Jak sprawić, żeby 2387 ludzi z różnych stron świata zatańczyło?

Udało się to pewnemu Amerykaninowi – Mattowi. Najpierw tańczył sam przed słynnymi zabytkami. Zdobył sponsorów, zwiedził cały świat, zarobił pieniądze i stał się sławny. Teledysk zmontowany z jego wstępów miał tysiące wyświetleń w internecie.
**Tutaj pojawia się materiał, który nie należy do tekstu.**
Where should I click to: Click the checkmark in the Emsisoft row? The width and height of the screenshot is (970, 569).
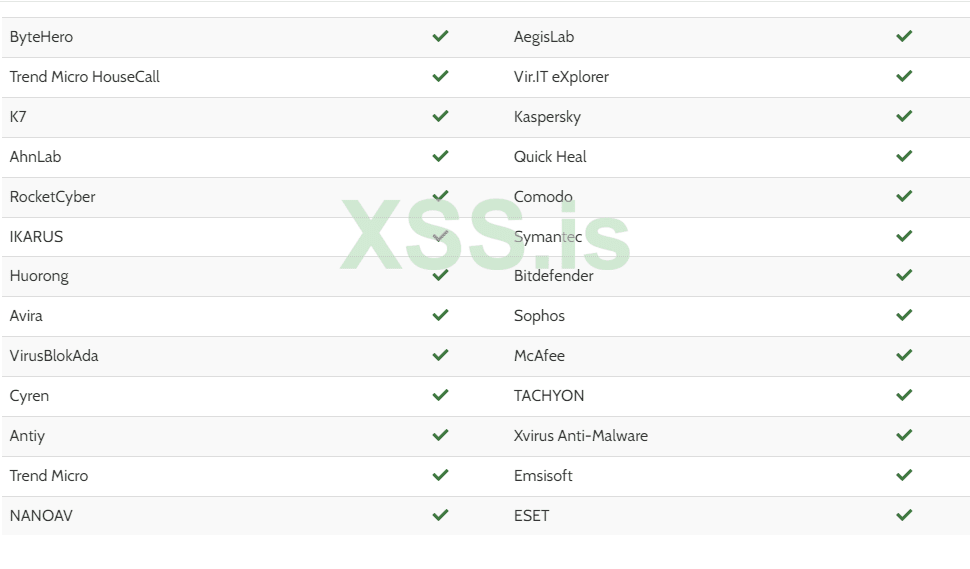click(904, 475)
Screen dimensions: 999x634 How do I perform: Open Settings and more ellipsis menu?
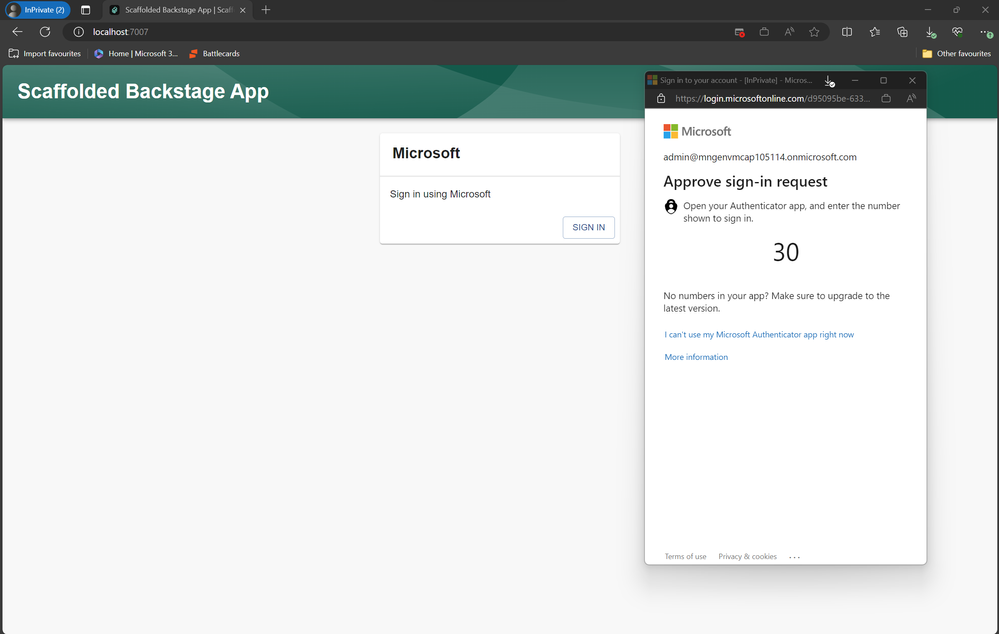coord(985,32)
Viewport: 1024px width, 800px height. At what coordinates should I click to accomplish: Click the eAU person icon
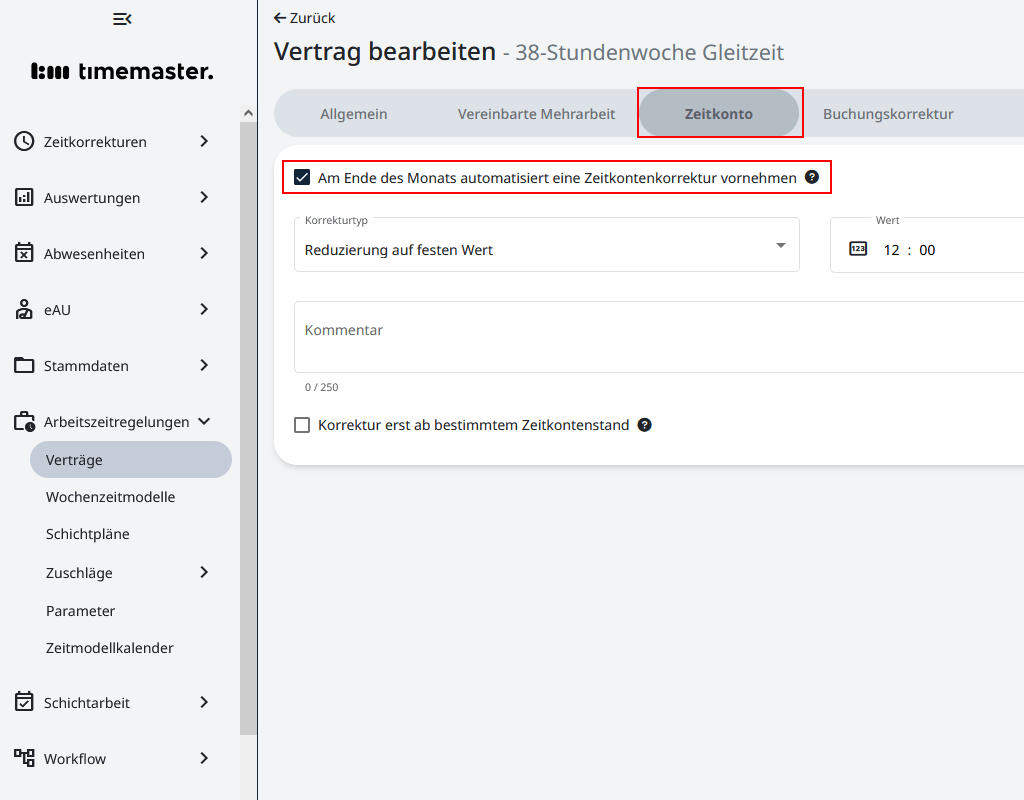[24, 310]
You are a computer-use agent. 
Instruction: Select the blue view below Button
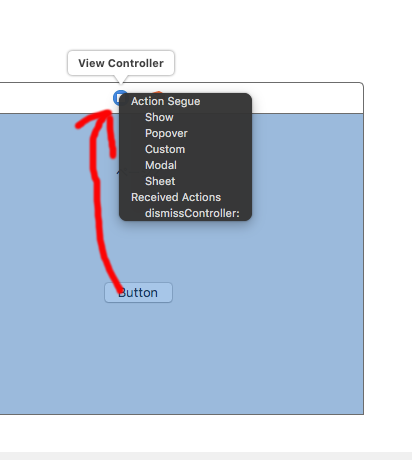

Jednak „tańczenie przez pocztówkami”, jak Matt nazwał miejsca, w których podskakiwał, stało się po pewnym czasie nudne. Zaczął dostawać setki maili od ludzi, którzy zapraszali go do swoich krajów.  Matt zdał sobie sprawę, że mógłby z nimi zatańczyć i to wydało mu się bardziej ciekawe. Znów zdobył sponsorów i ruszył w podróż. Do wszystkich, którzy do niego napisali, wysyłał maile z informacją, gdzie będzie kręcił kolejne sceny do następnego teledysku. Przyszło mnóstwo zainteresowanych jego projektem ludzi. Wszyscy mieli lots of fun, co zresztą widać na zamieszonym poniżej video.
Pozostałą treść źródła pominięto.